Stefan Hammer’s travels through China have produced an incisive look at urban life there – in photographs taken predominantly in Shanghai, Beijing, Suzhou, Tianjin and Hong Kong. He is drawn in equal measure to the ultramodern, hugely capitalist quarters of booming megacities and to neighbourhoods that are in danger of being torn down. How well are the Chinese doing at finding their own identity, one that is permanently marked by the old propaganda and defined by the panacea promised by consumerism?
His images resist all forms of oversimplified ideologisation. Rather, they raise confusing questions that throw our stereotypes into disarray and challenge the observer to read every last detail in the photographs. A deep scepticism towards major world views is tangible in this complex structure made up of everyday fragments. The human likeness is a common theme that runs throughout the series.

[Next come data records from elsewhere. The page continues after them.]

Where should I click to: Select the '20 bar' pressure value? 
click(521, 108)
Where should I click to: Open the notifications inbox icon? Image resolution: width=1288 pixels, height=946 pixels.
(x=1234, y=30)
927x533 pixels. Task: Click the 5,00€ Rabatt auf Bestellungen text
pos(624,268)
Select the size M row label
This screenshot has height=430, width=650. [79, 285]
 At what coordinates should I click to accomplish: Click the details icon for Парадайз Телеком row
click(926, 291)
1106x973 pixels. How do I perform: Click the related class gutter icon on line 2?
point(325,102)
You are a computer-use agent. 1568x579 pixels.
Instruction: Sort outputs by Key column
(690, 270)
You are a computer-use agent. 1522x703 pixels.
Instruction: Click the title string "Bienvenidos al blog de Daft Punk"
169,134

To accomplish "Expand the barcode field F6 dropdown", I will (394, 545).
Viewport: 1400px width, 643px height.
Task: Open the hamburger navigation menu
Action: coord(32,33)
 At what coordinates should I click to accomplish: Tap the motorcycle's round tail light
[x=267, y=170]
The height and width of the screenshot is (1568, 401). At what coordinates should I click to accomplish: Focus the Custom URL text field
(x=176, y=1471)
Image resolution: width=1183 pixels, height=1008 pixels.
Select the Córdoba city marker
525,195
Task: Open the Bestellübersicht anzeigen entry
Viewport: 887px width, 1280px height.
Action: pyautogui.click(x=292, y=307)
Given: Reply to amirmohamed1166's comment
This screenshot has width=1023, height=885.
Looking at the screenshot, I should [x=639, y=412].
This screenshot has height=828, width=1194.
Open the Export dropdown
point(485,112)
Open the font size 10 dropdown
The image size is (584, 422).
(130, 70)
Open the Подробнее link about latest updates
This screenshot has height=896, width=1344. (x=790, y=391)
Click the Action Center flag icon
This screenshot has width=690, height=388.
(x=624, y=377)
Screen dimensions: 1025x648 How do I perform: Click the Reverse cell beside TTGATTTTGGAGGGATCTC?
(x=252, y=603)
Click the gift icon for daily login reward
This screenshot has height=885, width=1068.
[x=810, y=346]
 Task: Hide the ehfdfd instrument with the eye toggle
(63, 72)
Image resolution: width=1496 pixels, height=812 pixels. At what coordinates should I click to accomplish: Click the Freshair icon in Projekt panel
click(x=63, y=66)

Stefan Hammer develops an image of these Chinese megacities that is made up of fragmented details and omits representative overviews. Observers are challenged to imagine what life is like there. Hammer’s skilful juxtaposition of order and chaos, colourfulness and drabness, clarity and mystery arouses a roller coaster of conflicting emotions. We think we have understood something of contemporary China, yet in the next instant we must abandon this belief. The great quality of this work lies in its ability to provide insight without spoiling the underlying mystery.